> Exercise prompt:
In the data below, find the line that contains "Mehr Informationen (233, 1878)" and the line that contains "Connect MCPs to AI providers (44, 2126)". Copy both, plus every line between them, exactly.

> Collected data entries:
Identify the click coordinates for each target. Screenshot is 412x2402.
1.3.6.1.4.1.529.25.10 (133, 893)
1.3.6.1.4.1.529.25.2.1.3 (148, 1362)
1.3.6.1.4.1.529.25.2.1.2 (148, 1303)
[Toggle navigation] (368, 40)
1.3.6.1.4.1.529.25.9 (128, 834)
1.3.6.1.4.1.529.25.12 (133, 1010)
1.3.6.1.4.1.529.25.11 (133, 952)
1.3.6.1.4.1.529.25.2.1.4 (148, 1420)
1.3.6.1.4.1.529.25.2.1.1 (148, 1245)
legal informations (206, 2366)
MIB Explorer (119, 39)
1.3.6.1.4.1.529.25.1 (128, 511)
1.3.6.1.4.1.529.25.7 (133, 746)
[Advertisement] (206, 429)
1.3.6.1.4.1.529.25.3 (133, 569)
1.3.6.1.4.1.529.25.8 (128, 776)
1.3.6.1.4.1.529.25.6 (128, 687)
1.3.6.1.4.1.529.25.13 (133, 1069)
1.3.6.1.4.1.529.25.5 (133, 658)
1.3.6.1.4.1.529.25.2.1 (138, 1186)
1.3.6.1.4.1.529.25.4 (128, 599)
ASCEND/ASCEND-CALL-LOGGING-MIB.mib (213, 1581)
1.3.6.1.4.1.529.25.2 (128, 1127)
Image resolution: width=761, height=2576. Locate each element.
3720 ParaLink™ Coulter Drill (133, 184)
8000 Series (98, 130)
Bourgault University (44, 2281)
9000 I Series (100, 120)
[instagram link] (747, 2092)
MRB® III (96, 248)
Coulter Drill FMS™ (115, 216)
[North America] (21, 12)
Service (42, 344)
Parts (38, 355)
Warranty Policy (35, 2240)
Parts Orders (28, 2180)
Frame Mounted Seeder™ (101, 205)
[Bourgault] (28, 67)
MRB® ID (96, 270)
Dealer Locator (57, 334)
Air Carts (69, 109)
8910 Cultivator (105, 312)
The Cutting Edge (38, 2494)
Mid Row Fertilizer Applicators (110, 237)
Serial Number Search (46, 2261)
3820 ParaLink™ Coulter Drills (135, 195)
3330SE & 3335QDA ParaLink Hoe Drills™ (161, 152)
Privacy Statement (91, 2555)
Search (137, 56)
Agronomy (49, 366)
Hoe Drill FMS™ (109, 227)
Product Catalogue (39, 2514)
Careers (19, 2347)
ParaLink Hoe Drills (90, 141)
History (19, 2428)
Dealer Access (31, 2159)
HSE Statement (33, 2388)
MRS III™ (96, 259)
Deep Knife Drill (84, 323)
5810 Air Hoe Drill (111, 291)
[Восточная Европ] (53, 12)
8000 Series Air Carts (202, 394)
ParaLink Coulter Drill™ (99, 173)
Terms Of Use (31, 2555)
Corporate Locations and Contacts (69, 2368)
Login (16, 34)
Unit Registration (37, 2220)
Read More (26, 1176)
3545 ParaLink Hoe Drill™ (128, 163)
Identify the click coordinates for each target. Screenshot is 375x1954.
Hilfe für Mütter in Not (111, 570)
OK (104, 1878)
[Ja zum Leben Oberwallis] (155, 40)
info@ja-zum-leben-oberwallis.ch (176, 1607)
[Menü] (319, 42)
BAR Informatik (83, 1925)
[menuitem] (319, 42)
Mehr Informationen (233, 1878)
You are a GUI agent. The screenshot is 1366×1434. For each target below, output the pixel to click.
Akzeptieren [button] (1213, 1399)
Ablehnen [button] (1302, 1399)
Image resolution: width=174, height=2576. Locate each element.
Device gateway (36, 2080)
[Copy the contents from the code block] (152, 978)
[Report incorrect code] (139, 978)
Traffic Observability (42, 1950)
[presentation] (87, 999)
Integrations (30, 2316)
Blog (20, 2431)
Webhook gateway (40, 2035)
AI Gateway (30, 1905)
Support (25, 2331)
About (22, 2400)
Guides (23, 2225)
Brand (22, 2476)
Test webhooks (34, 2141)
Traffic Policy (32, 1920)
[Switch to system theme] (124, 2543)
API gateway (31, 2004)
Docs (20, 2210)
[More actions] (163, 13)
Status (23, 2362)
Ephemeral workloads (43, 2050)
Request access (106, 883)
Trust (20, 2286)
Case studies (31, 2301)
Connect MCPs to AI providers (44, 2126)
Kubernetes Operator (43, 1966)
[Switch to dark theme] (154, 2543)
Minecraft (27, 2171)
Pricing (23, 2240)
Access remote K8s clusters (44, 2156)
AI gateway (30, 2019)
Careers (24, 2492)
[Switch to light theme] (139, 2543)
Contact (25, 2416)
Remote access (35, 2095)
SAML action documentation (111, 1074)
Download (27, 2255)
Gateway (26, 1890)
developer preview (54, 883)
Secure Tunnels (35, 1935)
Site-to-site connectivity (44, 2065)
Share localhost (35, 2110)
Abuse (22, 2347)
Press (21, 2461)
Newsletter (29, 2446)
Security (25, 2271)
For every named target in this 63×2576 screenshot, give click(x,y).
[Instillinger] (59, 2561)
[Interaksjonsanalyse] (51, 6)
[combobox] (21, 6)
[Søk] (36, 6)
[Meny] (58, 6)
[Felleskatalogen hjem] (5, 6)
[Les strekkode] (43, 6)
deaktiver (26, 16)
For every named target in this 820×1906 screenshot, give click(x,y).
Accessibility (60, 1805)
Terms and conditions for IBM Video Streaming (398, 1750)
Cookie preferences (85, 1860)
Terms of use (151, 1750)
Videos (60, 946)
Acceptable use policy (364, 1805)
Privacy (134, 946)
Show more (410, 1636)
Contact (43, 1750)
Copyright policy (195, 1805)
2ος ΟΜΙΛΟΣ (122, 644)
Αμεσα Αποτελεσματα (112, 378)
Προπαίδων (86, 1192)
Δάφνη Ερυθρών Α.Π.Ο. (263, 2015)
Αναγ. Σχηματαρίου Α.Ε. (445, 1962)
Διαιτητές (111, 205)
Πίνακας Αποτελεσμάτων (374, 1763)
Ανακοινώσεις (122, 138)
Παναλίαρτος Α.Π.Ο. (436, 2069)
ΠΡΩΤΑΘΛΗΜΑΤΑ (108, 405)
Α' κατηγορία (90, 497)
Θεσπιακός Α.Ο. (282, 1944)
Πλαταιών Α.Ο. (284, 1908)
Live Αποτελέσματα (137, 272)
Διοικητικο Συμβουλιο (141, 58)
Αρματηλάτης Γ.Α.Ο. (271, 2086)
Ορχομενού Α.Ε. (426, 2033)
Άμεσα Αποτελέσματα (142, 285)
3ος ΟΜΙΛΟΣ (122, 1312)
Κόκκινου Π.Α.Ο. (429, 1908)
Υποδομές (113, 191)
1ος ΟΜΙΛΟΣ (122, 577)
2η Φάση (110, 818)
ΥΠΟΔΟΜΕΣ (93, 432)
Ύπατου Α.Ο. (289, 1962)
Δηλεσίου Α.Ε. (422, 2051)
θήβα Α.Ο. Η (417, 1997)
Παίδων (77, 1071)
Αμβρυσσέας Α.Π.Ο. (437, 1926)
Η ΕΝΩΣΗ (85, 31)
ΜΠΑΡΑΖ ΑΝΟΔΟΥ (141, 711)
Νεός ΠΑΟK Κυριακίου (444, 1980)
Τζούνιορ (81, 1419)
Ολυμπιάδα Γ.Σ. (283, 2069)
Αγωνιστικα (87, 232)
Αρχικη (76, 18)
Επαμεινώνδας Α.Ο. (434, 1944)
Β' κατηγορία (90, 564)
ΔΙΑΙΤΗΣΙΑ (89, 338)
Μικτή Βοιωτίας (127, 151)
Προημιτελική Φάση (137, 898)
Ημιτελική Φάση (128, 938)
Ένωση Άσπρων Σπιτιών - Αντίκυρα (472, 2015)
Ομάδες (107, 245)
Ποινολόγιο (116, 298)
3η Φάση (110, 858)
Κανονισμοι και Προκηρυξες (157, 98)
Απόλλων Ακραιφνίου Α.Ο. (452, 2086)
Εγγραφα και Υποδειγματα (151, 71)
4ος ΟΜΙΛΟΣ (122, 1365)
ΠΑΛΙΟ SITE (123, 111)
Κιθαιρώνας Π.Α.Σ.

> Your solution:
Mehr Informationen (233, 1878)
You are a GUI agent. The screenshot is 1366×1434. For each target below, output the pixel to click.
Akzeptieren [button] (1213, 1399)
Ablehnen [button] (1302, 1399)
Image resolution: width=174, height=2576. Locate each element.
Device gateway (36, 2080)
[Copy the contents from the code block] (152, 978)
[Report incorrect code] (139, 978)
Traffic Observability (42, 1950)
[presentation] (87, 999)
Integrations (30, 2316)
Blog (20, 2431)
Webhook gateway (40, 2035)
AI Gateway (30, 1905)
Support (25, 2331)
About (22, 2400)
Guides (23, 2225)
Brand (22, 2476)
Test webhooks (34, 2141)
Traffic Policy (32, 1920)
[Switch to system theme] (124, 2543)
API gateway (31, 2004)
Docs (20, 2210)
[More actions] (163, 13)
Status (23, 2362)
Ephemeral workloads (43, 2050)
Request access (106, 883)
Trust (20, 2286)
Case studies (31, 2301)
Connect MCPs to AI providers (44, 2126)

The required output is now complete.